Extracted text section start

In the Old World, individuals counted for little or nothing; they existed as the king’s pawns or nature’s playthings. As Thomas Hobbes decried, human life was “solitary, poor, nasty, brutish, and short.” Men toiled for a lifetime in the dank and the dark, without hope or help. The feudal monarchs and barons plundered as they wished; it scarcely mattered to the serf or yeoman if his meager possessions were taken by force of arms or by force of law.

Presaging the Instrumentalist revolution in law and education of the late 19th century, the privileged and powerful of the Old World could say with virtual impunity, “The law is what I say it is, and nothing more pretentious.” Thus, in the Old World, the state reigned supreme and the individual merely sojourned to serve its greater purposes; the state determined what should be created, how it should be produced, and who should receive the resultant distribution; the state decreed who could engage in each and every task and for what return or recompense; the state declared the existence and content of any and all “social programs”; the state decided who might live and who should die.

New World, New Vision

By contrast, the New World offered a new and singular vision. The original beauty of our nation lay in its creed of expansive freedom of individual action and strict limitation of state control. Men were at liberty to live their lives, take their risks, and reap their rewards as they saw fit without government direction or interference. So long as men didn’t plunder or cheat their neighbors, the state kept its nose out of their lives and businesses. Our ancestors specifically sought to escape the squalid model of the Old World with its caste system, festering poverty, and pervasive malaise. They achieved this goal by a new vision of individual rights fit for the New World and protected by a special structure of limitations upon the state by means of a Constitution that spelled out personal rights safeguarded from collective trammel.

For years, the United States retained and followed this novel vision. In so doing, within a single lifetime, our citizens—all immigrants from the faltering and oppressive Old World—came to enjoy the highest standard of living (including, not incidentally, health care, educational progress, artistic stimulation, and a whole host of other values which form the essence of civilization) that the world, old or new, had ever known. What perceptive philosophers had long surmised became proven in fact: unfettered free men and women will produce the best, most civil, most advanced, most honorable society possible.

Extracted text section end
Data excerpts section start

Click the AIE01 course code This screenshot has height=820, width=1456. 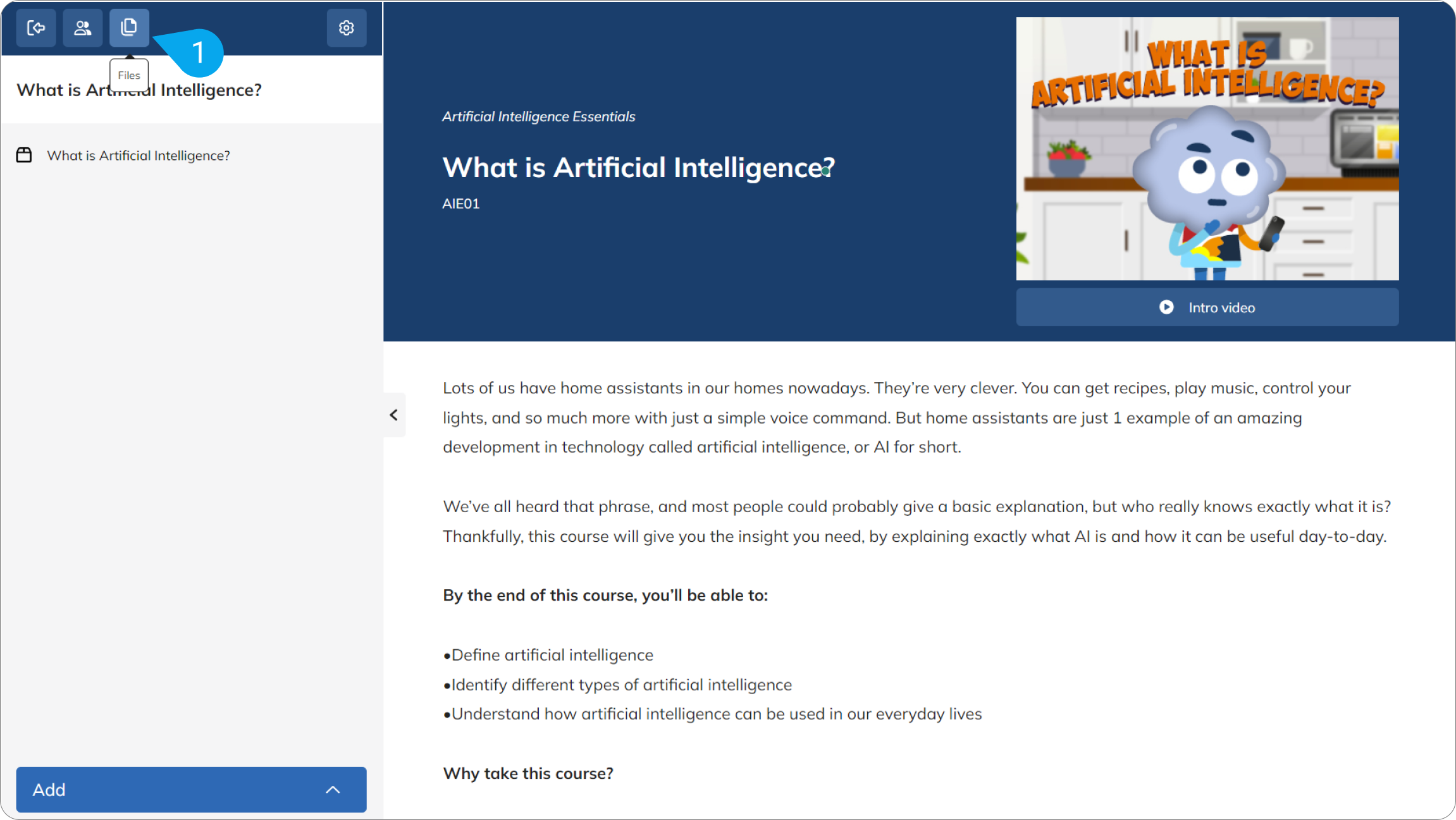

Data excerpts section end
Data excerpts section start

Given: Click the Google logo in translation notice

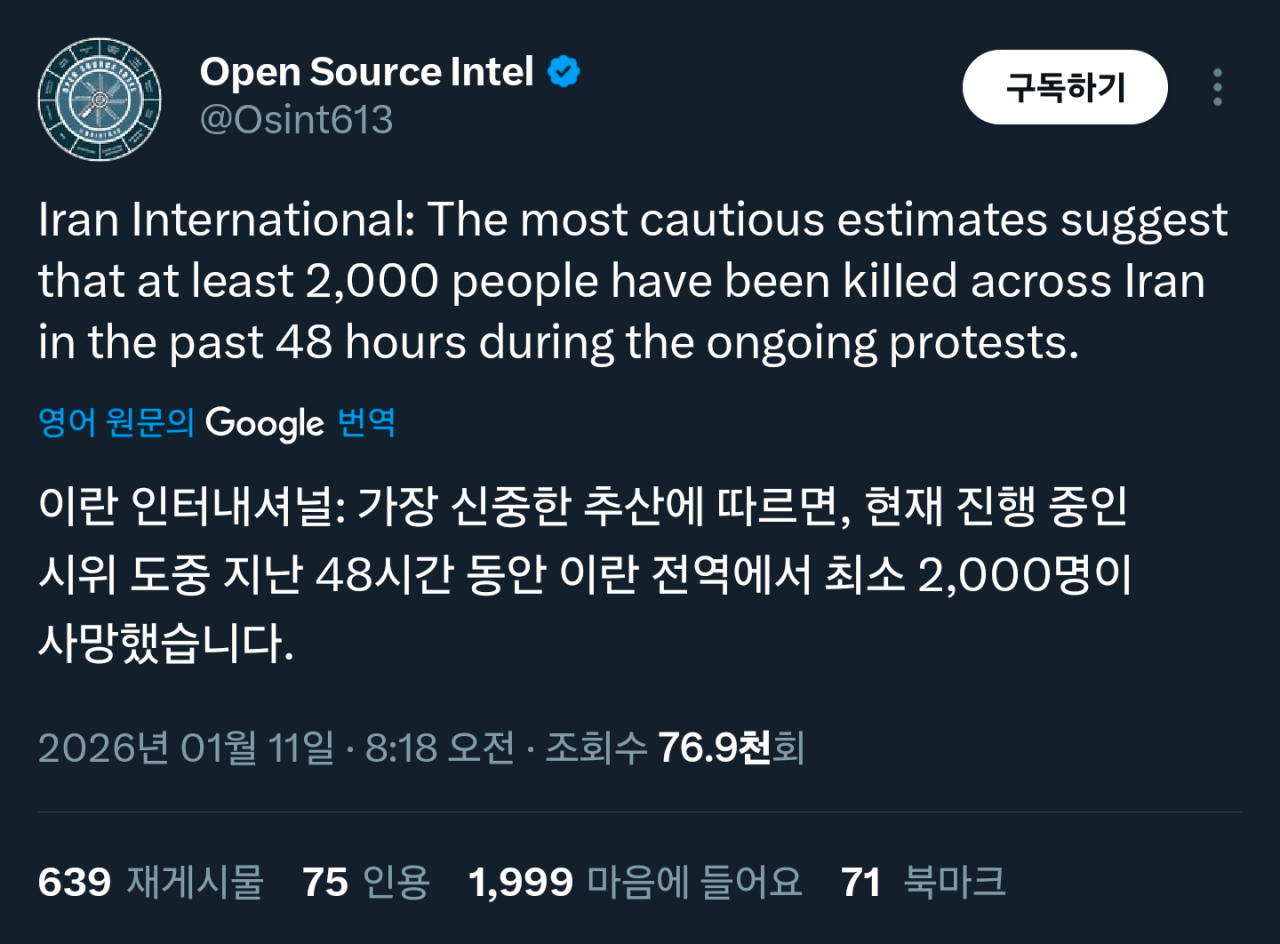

Data excerpts section end

= Your task =
Continue the essay on the Old World and the New World's vision of individual rights, starting after its last sentence.

= Exercise response =
Men without chains eliminated drudgery, advanced science, improved life, and engendered happiness for all segments of society. Amazingly, the “poor” benefited relatively more substantially than the wealthy in the United States, a stark contrast to the Old World of privilege and patronage. And, all the while, those truly important “social action” projects were fulfilled in a manner much superior to that prevailing in myopic Old World fiefdoms.

Free men recognize what is essential and proceed to accomplish such necessary tasks, unbound by archaic regulations and stifling bureaucratic murk. Slaves see no farther than the end of the master’s nose. After all, it doesn’t pay for a servant or a serf to venture into the unusual or unknown.

This century, however, has borne witness to a remarkable turnabout in attitude, integrity, productivity, and civility. This retrenchment seeks to take root in an inordinate idealization of a foreign model, the Old World way of doing things. Gradually we are encouraged to ape Old World social and legal systems, venerating them for their supposed wisdom and humanity, and adopting them for our own. In so doing, we not only depart from the core of our greatness but also take on the trappings of a failing and faded civilization, a social system erected on force, malevolence, mediocrity, and mandate. Our forebears left those Old World evils for good reason; we would do well to emulate • our ancestors, not the heritage they discarded.